Things I Learned This Year:
Italian hotel hair dryers are weird.
How to drive standard (learned the hard way, by lying to the car hire agency in saying that I was an old pro, then praying to god I didn't stall on the way out of the parking lot. I pulled it off -- with a few minor glitches)
When
someone lets you drive their car and the first thing you ask is which
pedal is the clutch, it generally does not evoke a good reaction
'Nought' is, in fact, a number and can be used in sentences as such.
I rock at the game of cows.
Incidentally, there are a lot of cows in Ireland. And horses that look like cows.
I
am unable to carry a clutch as a purse. Such actions will result in me
doing something effing stupid like leaving in the bathroom of a
three-story packed bar in Dublin on St Patrick's Day. Money and
passport-carrying devices must have a strap that I wear on my person at
all times.
Canadians must be incredibly resilient to handle snowfalls of an inch or more on a regular basis and still be able to function.

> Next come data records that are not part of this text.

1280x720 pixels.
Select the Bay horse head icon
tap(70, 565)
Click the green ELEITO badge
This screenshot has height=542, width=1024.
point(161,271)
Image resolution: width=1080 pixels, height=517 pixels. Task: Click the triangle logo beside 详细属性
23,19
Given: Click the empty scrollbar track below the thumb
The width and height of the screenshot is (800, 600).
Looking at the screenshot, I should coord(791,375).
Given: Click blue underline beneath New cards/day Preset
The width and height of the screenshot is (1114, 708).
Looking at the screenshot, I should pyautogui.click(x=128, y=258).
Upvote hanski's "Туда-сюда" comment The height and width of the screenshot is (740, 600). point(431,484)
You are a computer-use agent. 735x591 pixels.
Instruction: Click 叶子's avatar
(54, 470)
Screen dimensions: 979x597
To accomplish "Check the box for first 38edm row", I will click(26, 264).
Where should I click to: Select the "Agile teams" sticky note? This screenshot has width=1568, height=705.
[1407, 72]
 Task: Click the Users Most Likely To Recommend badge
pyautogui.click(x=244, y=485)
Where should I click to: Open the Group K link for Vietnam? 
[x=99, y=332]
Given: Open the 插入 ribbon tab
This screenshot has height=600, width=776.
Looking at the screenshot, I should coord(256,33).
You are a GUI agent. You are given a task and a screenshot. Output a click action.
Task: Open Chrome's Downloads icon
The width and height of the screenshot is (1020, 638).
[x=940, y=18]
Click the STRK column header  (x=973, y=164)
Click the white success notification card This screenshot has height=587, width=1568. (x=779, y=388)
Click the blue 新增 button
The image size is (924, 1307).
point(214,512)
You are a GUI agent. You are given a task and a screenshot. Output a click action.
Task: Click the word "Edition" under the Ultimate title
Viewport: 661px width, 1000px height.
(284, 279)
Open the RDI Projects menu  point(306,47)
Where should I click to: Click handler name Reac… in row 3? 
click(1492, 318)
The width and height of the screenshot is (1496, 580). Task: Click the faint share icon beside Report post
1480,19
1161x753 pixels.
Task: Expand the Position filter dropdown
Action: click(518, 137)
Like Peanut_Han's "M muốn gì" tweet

Although a bar fridge (North American term for what British people just
call a 'fridge) seems small, you can actually fit about three times as
much food in it as you thought was humanly possible. That's the inevitable conclusion when four people share a fridge of that size.
A tumble dryer is not a necessity. Nor is working TV. However, Coronation Street is but it can be listened to on a broken TV.
Hot water, however, is an absolute must.
We were forced to survive without it for a mere 12 hours and did you
know how many pots you have to boil to fill a bath tub? The correct
answer is all the pots you have in your house time eleven. For what is essentially a sponge bath. Fucking eh.
In England, pants and trousers are two different things.
Frozen yorkshire puddings that are ready in the time it takes you to boil water for tea just might be the best thing ever.